-- Data section follows --
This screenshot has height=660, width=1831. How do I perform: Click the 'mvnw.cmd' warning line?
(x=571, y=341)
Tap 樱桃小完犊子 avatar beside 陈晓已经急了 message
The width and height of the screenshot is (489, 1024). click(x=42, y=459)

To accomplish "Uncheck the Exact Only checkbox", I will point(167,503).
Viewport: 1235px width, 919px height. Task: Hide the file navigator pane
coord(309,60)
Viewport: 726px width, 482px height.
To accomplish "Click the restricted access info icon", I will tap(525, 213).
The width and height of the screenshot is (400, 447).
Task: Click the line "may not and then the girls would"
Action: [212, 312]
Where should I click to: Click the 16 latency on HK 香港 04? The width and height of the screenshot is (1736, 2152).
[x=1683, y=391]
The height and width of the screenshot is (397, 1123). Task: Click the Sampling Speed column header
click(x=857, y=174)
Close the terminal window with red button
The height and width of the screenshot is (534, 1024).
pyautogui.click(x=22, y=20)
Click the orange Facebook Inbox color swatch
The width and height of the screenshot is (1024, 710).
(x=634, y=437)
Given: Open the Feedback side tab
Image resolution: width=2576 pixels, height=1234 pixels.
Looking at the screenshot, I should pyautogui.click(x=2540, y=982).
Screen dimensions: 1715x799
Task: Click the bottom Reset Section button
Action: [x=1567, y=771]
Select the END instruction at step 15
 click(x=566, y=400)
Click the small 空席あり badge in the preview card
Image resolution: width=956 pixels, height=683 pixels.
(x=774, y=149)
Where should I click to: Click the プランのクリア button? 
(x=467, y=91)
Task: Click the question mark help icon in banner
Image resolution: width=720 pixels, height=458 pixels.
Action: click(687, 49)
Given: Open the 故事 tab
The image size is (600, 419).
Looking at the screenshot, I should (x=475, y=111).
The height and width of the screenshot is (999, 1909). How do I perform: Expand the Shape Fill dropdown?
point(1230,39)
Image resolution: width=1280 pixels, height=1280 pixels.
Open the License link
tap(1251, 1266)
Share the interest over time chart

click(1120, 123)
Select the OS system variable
-- Data section concluded --
▶ Task item
Within the records above, how many lines include the word "Given"? Only the number is wanted.

▶ Response below
2